An execution anoamly detection method based on variable-order network representation. The description instructs GraphLog and baseline methods and helps to reproduce the evaluation results. 3 parts were included:
Note: This repo does not include log parsing,if you need to use it, please check logparser
The preprocessed datasets are provided for evaluation. We used two dataset here:
- OpenStackLog: We collected it from OpenStack that was deployed on CouldLab, which is a testbed for research and education in cloud computing. There are 174,725 logs collected. After preprocessing, it contains 6,000 sessions as normal, 500 abnormal sessions and 36 event templates. The detail of the dataset can be found in our paper.
- HDFS: The HDFS dataset was collected running Hadoop-based jobs from more than 200 Amazon’s EC2 nodes, and labeled by Hadoop domain experts.
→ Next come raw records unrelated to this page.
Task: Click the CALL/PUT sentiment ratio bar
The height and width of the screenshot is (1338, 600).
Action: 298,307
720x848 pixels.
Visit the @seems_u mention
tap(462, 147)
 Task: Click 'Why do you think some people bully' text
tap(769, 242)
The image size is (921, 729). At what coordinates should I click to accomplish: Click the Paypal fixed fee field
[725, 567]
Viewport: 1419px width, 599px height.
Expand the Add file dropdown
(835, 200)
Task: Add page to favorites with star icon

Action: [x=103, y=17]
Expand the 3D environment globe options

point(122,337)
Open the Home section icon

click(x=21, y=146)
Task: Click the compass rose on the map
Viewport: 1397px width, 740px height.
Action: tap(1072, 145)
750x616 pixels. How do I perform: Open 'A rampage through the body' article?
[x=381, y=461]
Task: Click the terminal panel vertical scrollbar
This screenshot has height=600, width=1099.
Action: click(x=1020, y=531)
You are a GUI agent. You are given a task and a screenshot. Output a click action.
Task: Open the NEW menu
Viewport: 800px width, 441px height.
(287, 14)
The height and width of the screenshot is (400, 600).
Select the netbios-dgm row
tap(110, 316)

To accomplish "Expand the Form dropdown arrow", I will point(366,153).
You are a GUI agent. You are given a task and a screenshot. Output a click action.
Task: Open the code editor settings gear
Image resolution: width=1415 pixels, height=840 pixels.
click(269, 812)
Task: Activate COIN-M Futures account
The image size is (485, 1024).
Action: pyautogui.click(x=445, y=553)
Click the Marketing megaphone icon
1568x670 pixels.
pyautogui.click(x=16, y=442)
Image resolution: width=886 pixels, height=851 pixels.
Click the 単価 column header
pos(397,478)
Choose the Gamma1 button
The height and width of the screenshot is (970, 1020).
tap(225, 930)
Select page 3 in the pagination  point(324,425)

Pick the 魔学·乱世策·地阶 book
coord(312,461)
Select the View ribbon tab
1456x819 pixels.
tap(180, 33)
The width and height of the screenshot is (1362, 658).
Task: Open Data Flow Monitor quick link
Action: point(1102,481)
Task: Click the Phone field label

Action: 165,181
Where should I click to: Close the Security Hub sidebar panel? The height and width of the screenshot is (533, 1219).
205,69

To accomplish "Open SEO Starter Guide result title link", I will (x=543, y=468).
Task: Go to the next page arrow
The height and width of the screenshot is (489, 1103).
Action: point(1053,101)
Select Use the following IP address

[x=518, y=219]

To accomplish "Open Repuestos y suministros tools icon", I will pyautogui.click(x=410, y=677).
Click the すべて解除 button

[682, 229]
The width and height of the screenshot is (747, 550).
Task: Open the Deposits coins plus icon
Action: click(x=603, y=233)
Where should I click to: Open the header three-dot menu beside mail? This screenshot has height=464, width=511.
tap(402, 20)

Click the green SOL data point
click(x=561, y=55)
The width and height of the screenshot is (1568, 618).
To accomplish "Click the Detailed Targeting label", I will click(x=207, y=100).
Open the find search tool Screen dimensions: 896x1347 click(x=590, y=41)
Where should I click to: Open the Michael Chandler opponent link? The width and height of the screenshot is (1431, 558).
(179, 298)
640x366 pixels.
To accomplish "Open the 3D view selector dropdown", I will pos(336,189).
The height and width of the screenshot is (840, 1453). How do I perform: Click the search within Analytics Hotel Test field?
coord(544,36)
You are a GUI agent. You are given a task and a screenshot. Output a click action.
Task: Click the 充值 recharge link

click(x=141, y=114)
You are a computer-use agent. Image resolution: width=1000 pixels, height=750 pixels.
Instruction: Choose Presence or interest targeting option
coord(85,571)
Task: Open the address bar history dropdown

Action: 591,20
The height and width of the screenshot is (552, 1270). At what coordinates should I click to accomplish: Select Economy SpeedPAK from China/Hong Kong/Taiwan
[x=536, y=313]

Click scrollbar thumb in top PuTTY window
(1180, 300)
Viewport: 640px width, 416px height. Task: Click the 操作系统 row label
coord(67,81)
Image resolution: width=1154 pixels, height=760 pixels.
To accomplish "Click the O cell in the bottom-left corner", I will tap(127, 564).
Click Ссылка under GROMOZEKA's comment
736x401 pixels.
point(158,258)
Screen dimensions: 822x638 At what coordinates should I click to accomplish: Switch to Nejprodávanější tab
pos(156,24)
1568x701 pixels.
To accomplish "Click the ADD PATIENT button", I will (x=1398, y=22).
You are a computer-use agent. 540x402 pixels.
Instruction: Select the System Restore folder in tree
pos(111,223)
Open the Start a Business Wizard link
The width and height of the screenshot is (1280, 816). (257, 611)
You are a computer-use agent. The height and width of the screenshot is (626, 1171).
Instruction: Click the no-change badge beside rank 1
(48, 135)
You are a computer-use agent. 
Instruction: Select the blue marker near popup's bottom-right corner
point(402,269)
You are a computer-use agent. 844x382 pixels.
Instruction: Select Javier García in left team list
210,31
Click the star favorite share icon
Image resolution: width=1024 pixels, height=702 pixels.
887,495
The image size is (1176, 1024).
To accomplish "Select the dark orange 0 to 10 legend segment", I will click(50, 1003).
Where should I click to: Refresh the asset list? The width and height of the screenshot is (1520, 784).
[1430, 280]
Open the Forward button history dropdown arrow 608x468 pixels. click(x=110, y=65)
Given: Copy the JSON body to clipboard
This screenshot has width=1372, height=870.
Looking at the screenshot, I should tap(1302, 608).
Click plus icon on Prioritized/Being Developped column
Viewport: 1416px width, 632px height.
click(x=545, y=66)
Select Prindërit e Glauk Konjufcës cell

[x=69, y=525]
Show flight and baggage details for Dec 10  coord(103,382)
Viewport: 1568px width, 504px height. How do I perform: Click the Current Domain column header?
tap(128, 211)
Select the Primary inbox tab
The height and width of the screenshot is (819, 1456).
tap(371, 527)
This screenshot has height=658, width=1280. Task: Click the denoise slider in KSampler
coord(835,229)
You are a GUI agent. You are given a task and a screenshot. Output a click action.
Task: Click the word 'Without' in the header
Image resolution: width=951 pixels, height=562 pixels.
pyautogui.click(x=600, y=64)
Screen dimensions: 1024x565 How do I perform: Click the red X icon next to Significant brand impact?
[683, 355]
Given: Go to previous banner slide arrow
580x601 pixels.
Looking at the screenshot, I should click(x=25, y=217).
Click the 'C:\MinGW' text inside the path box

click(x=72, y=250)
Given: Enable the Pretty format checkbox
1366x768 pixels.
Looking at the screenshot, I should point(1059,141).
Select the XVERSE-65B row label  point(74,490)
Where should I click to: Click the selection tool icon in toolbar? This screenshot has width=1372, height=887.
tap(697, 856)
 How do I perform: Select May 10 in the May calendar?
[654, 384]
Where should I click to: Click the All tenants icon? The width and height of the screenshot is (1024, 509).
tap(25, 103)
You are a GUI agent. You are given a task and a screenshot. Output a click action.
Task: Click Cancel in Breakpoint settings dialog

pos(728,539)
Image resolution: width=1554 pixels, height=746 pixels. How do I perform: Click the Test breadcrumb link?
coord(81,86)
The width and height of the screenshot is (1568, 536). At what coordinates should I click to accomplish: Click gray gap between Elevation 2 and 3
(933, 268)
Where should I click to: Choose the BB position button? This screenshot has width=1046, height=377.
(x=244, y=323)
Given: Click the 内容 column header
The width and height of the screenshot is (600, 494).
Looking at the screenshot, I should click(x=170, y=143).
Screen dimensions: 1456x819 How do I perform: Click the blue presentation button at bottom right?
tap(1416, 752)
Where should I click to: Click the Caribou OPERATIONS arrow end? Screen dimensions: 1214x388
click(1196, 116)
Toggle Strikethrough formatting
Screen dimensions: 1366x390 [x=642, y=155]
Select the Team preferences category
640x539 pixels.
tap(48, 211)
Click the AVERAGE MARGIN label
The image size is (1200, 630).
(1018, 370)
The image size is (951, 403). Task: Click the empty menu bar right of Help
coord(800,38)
There are 11,175,629 logs in the dataset and it parsed 558,223 normal sequences and 16,838 abnormal sequences (2.9%). The detail of the dataset can be found here.
- python>=3.6
- pytorch >= 1.1.0
git clone https://github.com/hniu1/GraphLog.git
cd GraphLog
This section shows the steps how to run GraphLog.
cd GraphLog/
# Training
python AD_log_openstacklog.py train
# Testing
python AD_log_openstacklog.py predict
'training_ratio' can be set to different value in the code for different percentage of normal data as training data.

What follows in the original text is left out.